More Adventures With The Single Life: Internet Dating
Yes, that’s right, internet dating. Internet dating seems to be the way of the modern world, or at least it is here in New York. I made one pass at it about four years ago when The Ex and I were on the outs, and while nothing much happened aside from my receiving an enormous stuffed penguin on a first date, I gave it another try following my receipt of independent verification that there is indeed life after The Ex.
Between my earlier and more recent experiences, I’ve now perused four different sites. Boys, I have news for you. Many of you badly need help with your profiles. Here’s the big secret: even if you’re thinking ridiculous things about how you’ll only date redheads or women above 5’9” or women more than ten years younger than you are, you shouldn’t say so in your profile. You would think this would go without saying, but in this age of letting everything hang out on the internet, plenty of people seem to have parted company with the concept of common sense.
One particularly funny thing is all the guys who have profiles that clearly exclude dating anyone like me on any number of points and then have contacted me anyway. One guy listed himself in his byline as an artist looking for blonde women… and then e-mailed me. Suffice it to say that as I am multiracial I am most definitely not blonde. And gentlemen, if you are planning to make up to a woman online, you might want to first make sure that your profile does not say you will not date women of her race. The number of winks or e-mails I’ve received from men whose profiles indicate that they won’t date someone of one or more of my races has been really impressive. Am I supposed to be touched that they’re willing to make an exception for me? Rule number one: no dating guys who won’t date people of my race. (I have to admit, I find it somewhat creepy even when men limit their match profiles to races that include mine. Possibly this is because I’m multiracial myself and I wouldn’t have existed if my parents thought that way, but really, modern adults in a multicultural city like New York really think that way?)

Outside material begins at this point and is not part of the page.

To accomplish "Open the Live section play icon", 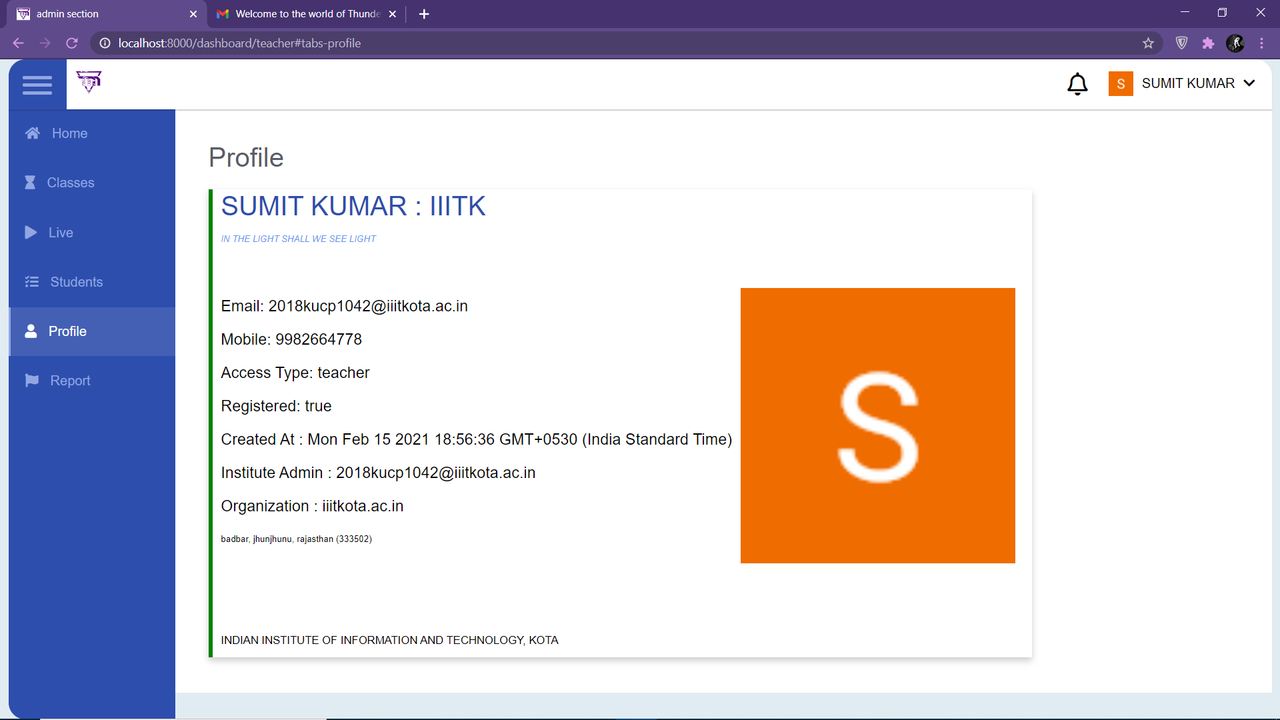I will pos(31,232).
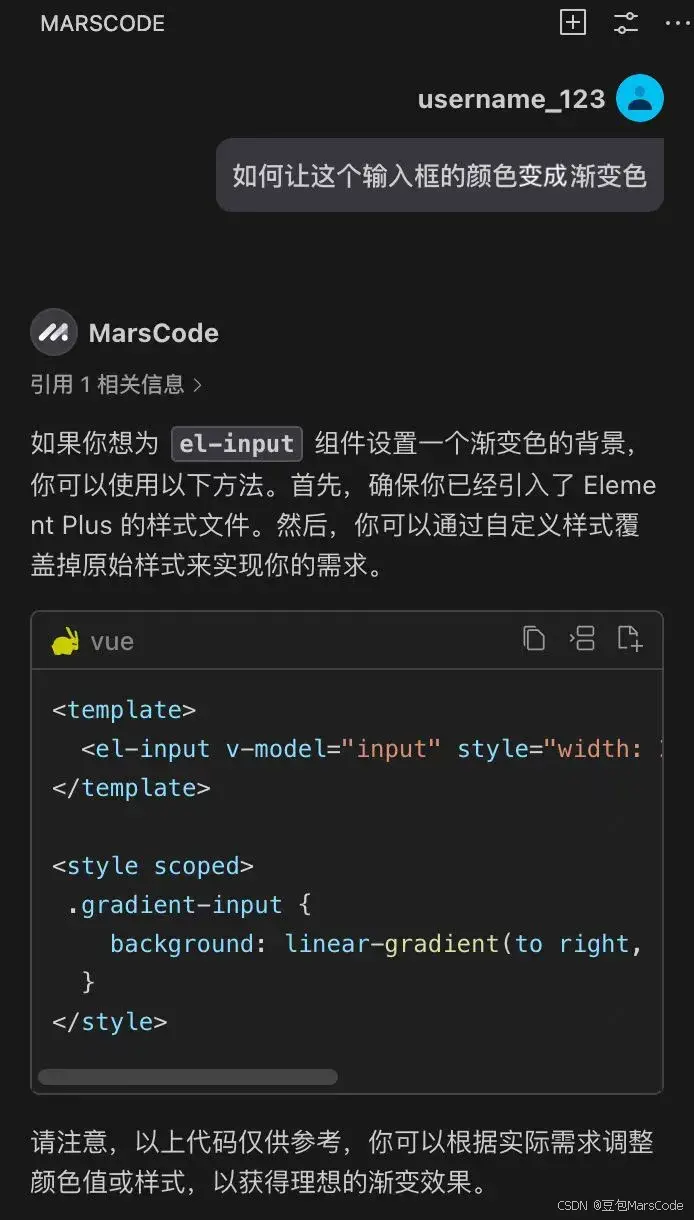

Rule number two? No dating any man who a) won’t date any woman anywhere near his own age, or b) is older than 28 and is still willing to date 18 year olds. Hey, I have nothing against age 18 – I personally enjoyed it very much, and sometimes people are shockingly mature at 18. (I was not one of those people, but I know they exist.) But any guy who is 35, or God forbid, 45, and still interested in dating 18 year olds, is looking for something that I’m not interested in supplying. And really, if you’re not comfortable with women with the same amount of life experience that you have, I have to wonder about the dynamics of any relationship that I could possibly get into with you.
Rule number three? If you are e-mailing me from 3000 miles away, you are barking up the wrong tree. Hey, I have nothing against the long-distance relationship, but let’s be reasonable. I might be willing to try something at that distance with someone I actually know, but with a total stranger? Hard to have one of those neutral-ground coffee dates at that distance.
Then, there are the little individual insanities, the things that make a profile an obvious no but are too unique to give rise to an actual rule. I was matched with one guy, for example, whose bio was a single sentence in which he managed to use some form of the word “commit” three times. While committed relationships are certainly great, the main effect of that bio was to make me think that he needed to be committed. Preferably to an institution with some sort of 24-hour oversight.
One guy, no joke, listed the Federal Rules of Civil Procedure, the arcane rules pursuant to which federal courts operate and by far the most painful of the first-year law school courses, as a book that he had recently enjoyed reading. Granted, I have never been in love with the law and certainly never loved civil procedure, but is he kidding? I consulted with my other female friends who are attorneys for an objective opinion on this. Their collective response was “Dear God, no!” He looked like a nice enough guy, but my God.
Another guy was looking for a “well rounded woman” whose well-rounded qualities apparently focused on being able to “work, cook, clean.” Business women are nice “only if she understands that her family comes first not her job.” He also specified (all in caps) that he was a very needy person. Uh-huh. I’ll be calling him any second now. The capper was that he ended the profile by saying “You ask yourself why you are still single? Look at my profile and you’ll surely understand.” Truer words were never spoken, my friend.
Okay, I realize that many people are lacking in common sense to a degree that horrifies even me, the least sensible member of my family, and maybe my legal background makes me more sensitive to presentation issues, but lordy. Guys, if you’re not good at this stuff, GET SOMEONE TO READ IT FOR YOU. Preferably a woman. Assuming you know any. And ladies, don’t get depressed. At least they’re good for a laugh!

hilarious. i imagine the same must be true for women’s profiles .. there’s probably a cottage industry that could spring up from people outsourcing their online profile writing. kind of like resume writing.